Wednesday, October 31, 2007

Go Bo Sox



Being that I am living in a household that lives for baseball, I would be remiss to not at least mention that the Garvers were THRILLED to watch Boston win the series...in a sweep. Tho the negative consequence of such a stunning victory is that the baseball season is now over. For the next 4months we will have to be content with other...lesser...inferior sports (sorry Sam-there are 100 reasons baseball is better than football...not the least of which is no cheerleaders!)


Brad Mills came to visit the Exeter HS FCA (fellowship of Christian Atheletes) after the first Boston World Series win. Here he is with Morgan and our Brad, and below with Steve. Brad and Steve played baseball together at EUHS and COS.
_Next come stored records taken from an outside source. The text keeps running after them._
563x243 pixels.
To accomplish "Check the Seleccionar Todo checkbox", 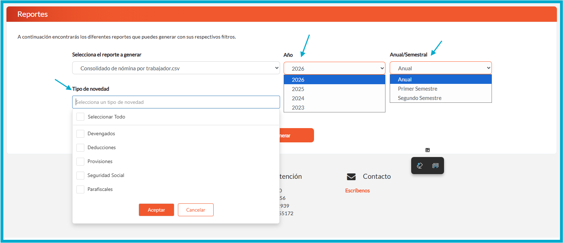I will click(80, 117).
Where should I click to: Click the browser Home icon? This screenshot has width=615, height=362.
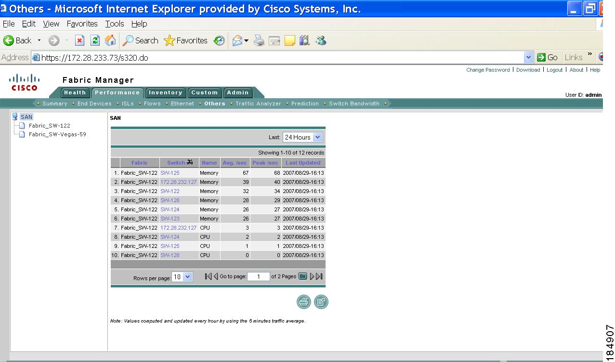point(110,41)
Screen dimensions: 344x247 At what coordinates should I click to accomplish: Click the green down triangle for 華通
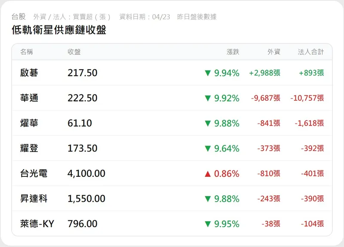pyautogui.click(x=208, y=98)
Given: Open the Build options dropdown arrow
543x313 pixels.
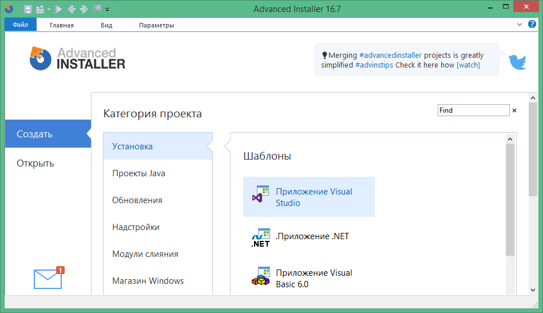Looking at the screenshot, I should tap(49, 10).
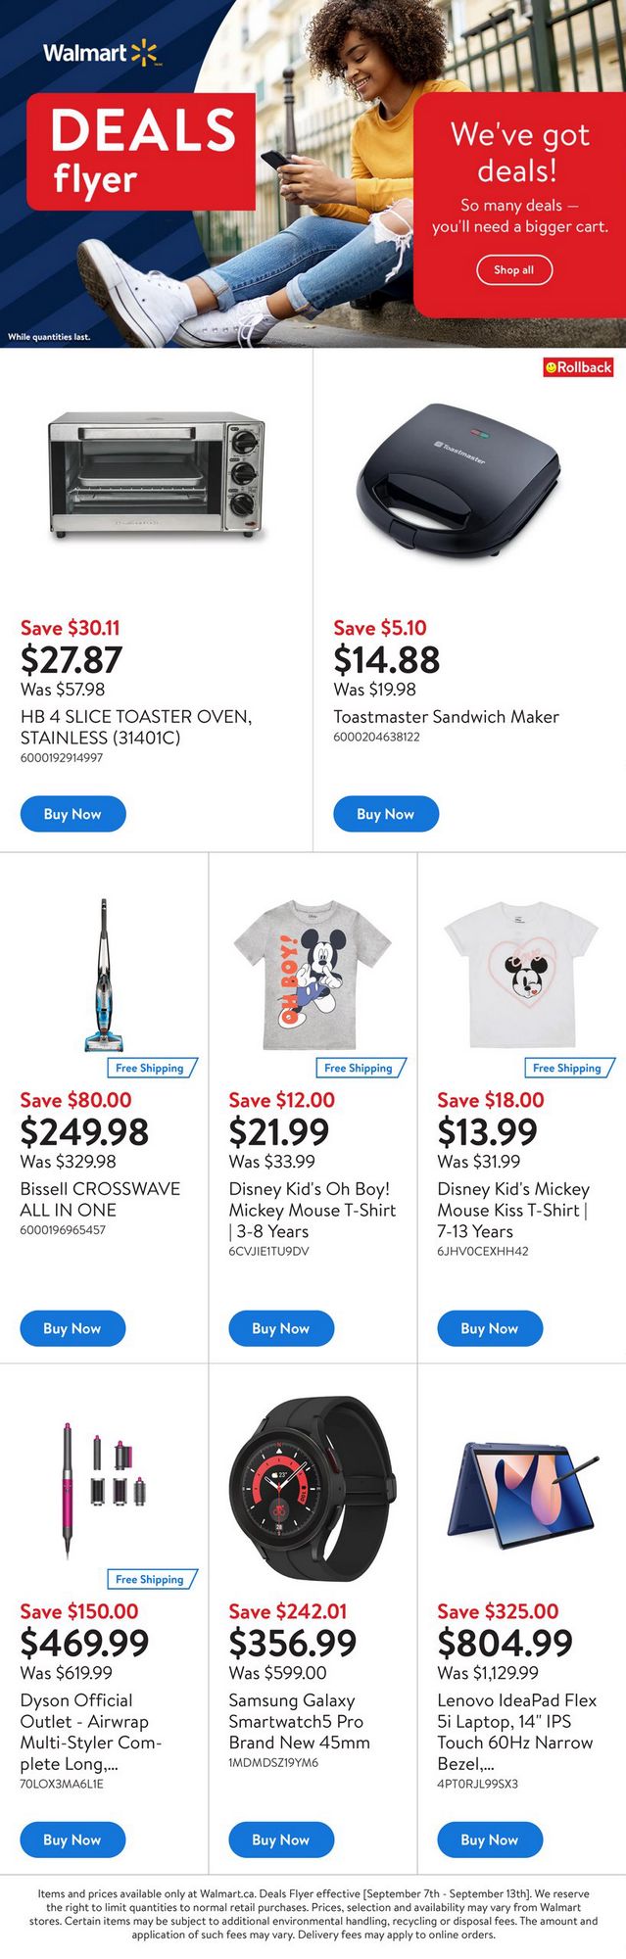Click Free Shipping tag on Mickey Kiss T-Shirt
The image size is (626, 1959).
tap(569, 1068)
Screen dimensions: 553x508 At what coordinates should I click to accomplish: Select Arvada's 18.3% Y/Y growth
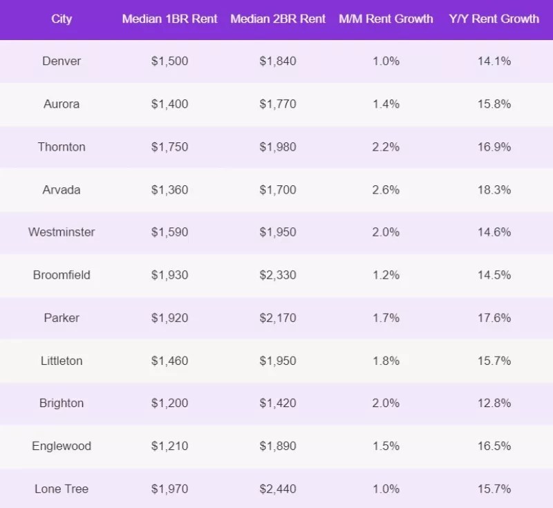coord(494,189)
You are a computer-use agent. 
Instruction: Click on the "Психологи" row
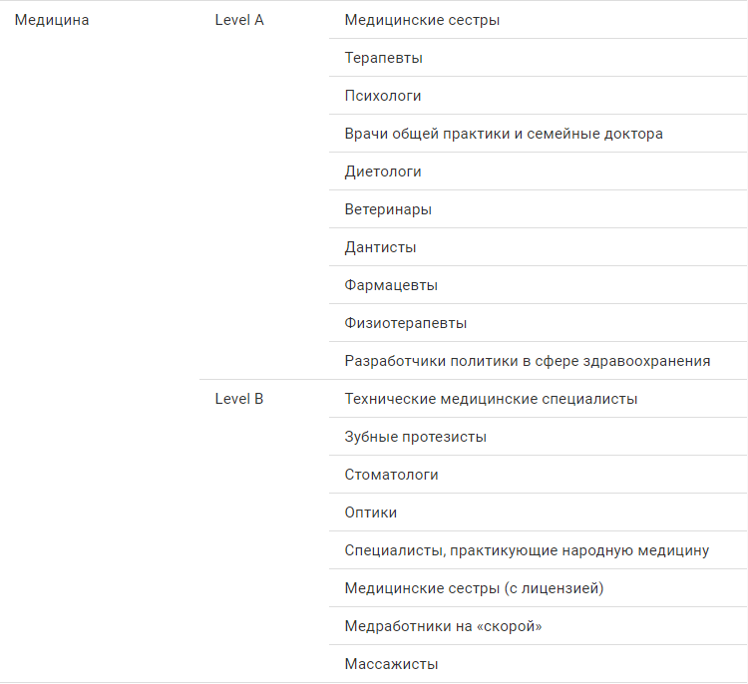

My youngest son would be mortified to see this old pic...here he is with his best buddy Daniel as they root for the Sox in the series win in 2004 - no dressing up this year (he's 16....nuf said).
I emailed this to Brad after the win...can't buy that kind of loyalty!


Our Brad wanted to compare his Conference title ring (COS swimming) to Mr. Mills...slight difference in size, but hey.... Brad (Garver) gets to wear his :)



Brad is extremely generous with his time towards his Alma Mater...was instrumental in helping Steve raise money for the baseball program at a local golf tournament.


We take our devotion to the team very seriously...these are styrofoam pumpkins...that means permanent.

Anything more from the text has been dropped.